Floated to my room, packed up and waved the gentle giant lodge goodbye. Stopped in Stevenson for lunch. Great Mexican food (El Rio Cafe), by the way. If I had ignored my higher powers of reasoning I could have eaten the whole plate of deep fried jalapeno's by myself, and even if I would have had my cardiologist and the Stevenson Fire Department by my side I still would have died.

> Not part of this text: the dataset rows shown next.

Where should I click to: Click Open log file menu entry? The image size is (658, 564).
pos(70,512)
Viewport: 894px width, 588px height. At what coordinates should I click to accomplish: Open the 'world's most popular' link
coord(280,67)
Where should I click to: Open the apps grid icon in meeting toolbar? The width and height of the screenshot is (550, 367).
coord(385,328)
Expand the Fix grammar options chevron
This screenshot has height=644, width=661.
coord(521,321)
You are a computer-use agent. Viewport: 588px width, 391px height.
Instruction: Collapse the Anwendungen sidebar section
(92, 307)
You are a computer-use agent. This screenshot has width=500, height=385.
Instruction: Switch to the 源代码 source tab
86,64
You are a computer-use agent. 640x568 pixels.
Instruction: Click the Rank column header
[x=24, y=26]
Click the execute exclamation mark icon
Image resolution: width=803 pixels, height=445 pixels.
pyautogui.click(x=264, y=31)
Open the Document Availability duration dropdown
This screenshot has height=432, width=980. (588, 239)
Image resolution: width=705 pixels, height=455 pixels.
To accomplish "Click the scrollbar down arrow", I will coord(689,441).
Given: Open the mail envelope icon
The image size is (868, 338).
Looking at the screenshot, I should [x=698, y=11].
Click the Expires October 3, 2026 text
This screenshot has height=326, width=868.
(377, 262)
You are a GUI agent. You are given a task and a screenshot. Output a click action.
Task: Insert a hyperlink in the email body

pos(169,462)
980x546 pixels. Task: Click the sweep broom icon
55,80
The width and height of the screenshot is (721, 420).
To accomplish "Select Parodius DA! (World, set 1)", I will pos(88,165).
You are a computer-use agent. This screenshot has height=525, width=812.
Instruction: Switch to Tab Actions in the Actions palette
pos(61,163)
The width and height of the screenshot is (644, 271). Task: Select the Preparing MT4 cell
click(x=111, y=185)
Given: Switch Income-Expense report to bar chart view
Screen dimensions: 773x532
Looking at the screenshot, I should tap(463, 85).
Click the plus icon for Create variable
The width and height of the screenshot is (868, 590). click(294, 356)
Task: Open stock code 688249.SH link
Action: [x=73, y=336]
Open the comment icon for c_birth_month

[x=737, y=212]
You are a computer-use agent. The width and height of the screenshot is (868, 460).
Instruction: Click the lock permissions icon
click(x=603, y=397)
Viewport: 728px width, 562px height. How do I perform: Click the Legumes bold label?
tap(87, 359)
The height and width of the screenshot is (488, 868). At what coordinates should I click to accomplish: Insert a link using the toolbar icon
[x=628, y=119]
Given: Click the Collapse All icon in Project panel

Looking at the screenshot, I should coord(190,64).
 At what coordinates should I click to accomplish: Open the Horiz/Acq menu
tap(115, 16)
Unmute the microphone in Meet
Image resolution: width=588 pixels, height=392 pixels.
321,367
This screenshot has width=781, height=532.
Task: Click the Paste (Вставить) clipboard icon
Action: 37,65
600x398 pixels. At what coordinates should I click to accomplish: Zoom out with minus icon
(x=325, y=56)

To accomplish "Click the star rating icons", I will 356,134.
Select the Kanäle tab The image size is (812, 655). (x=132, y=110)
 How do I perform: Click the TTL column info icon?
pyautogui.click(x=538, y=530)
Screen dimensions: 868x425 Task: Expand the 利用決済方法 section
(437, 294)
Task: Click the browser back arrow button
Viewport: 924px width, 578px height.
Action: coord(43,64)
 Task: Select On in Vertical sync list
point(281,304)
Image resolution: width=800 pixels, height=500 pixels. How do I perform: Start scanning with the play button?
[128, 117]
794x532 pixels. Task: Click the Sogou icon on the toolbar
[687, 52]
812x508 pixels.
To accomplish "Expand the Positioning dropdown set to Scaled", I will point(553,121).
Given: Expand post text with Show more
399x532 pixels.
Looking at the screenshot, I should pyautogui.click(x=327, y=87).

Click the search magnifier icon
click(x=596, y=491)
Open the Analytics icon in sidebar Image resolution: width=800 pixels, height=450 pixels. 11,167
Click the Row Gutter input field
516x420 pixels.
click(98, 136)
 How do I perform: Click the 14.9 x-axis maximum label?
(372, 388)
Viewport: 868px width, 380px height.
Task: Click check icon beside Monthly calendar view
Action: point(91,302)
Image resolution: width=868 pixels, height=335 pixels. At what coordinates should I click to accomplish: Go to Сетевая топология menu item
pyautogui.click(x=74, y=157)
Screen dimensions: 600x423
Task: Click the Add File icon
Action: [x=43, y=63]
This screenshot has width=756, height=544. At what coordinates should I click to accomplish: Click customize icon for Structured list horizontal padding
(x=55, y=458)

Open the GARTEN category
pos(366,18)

Finally, we pulled into our friend's driveway. We saw little figures in the window peering out at us. We went in. You know how when a child is being brave and doing a great job in not crying but as soon as they seen their mommy they lose it? That's a good illustration on what happened next. The overwhelming joy, excitement and lack of sleep over the weekend hit them like a hammer as soon as we walked in the door.

Deleted scene.

The girls, weeping hysterically, asked our friend if they could stay for a week next time. We quickly moved in and extracted our progeny before our friend could hurt us. We wondered if the weekend had been worth it.

Oh yes.

Friday, January 13, 2006

Escape

David and I are going to Skamania Lodge for the weekend. This is the first time we've been away from our kids together as a couple. Feels good. Feels weird. The girls are spending the weekend at a friends house. There will be screaming, crying, and gnashing of teeth. But that's just the parents. The girls are so exciting about spending the weekend at their buddy's house they won't even notice we gone.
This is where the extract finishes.